Wednesday, April 6

Kerouac

Lately I have been re-reading a cherished favourite from my late teens, On The Road. In it I found a passage written by author Jack Kerouac in 1957, which summed up the malaise that besets young men.

"When I found him in Mill City that morning he had fallen on the beat and evil days that comes to young guys in their middle twenties. He was hanging around waiting for a ship, and to earn his living he had a job as a special guard in the barracks across the canyon."

(For the record, I'd give my left nut to be able to say I did anything across the canyon.)

The character Kerouac describes is listlessly floating through the ether of a mid 1950's serviceman shack community life. Dirt poor, he meekly lives out his week so he can dress up and spend his wage in a blinding flash of rich civility in L.A. on Saturday night with his girl Lee Ann. He is floating through his life, week to week, without direction or comprehension.

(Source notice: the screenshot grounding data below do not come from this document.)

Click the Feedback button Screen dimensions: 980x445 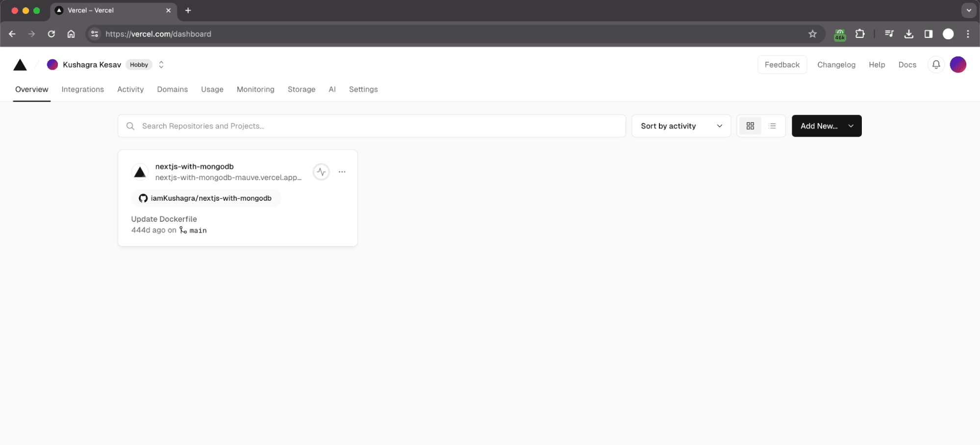(781, 65)
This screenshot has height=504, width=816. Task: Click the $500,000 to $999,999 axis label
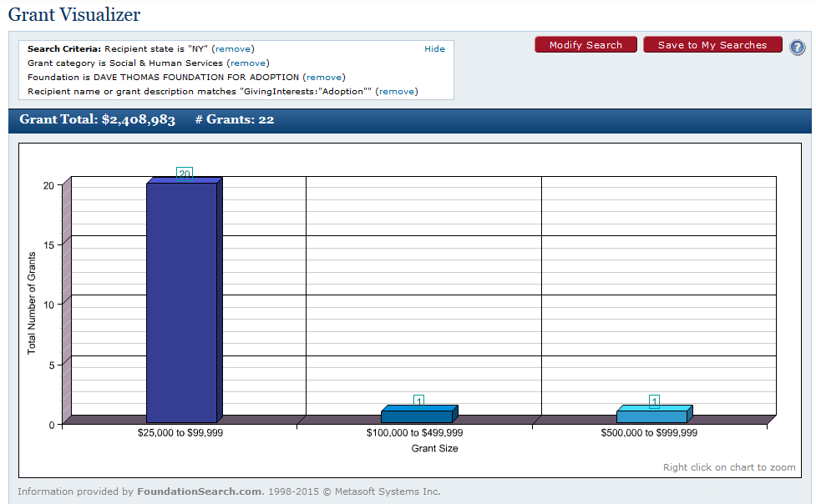[x=649, y=433]
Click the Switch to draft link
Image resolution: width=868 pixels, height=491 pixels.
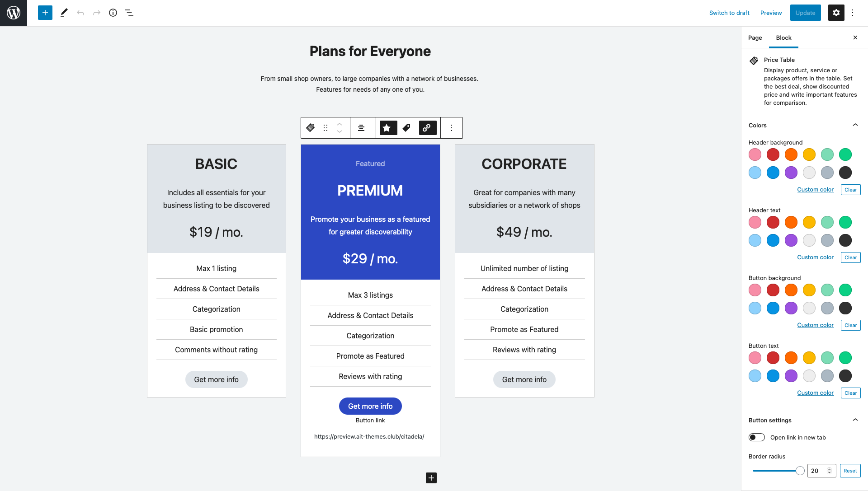coord(729,13)
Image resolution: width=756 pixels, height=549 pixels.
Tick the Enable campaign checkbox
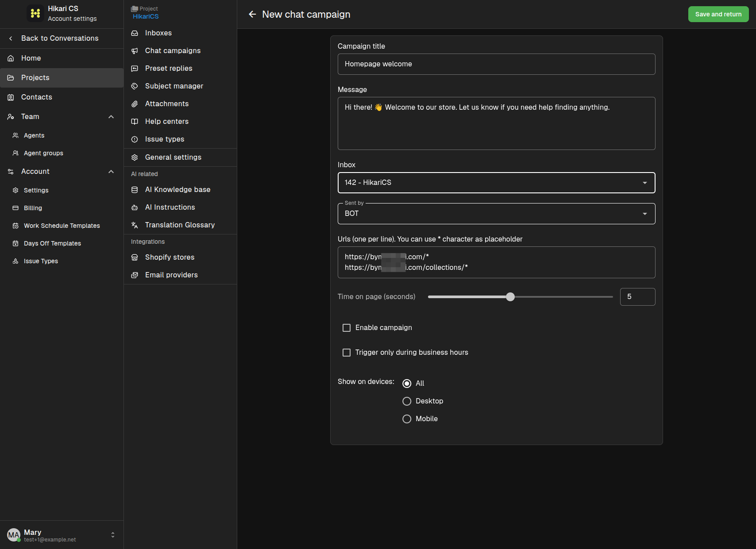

With friends of mine who are in a similar age bracket (22-23), including a few who are older (25-26), I've often discussed the random nothingness that is being a young man in your twenties.

Trapped in a largely directionless life following highschool of either tertiary education, a trade, full-time work, or nothing, we collectively battle against the crisis of identity and purpose we are floundering in. I guess the crux of the argument is that young men have no sense of purpose anymore.

The days of lifetime job certainty are well and truly over, in it's place we have the dog-eat-dog society of 'me first' and little reassurance but for self reliance.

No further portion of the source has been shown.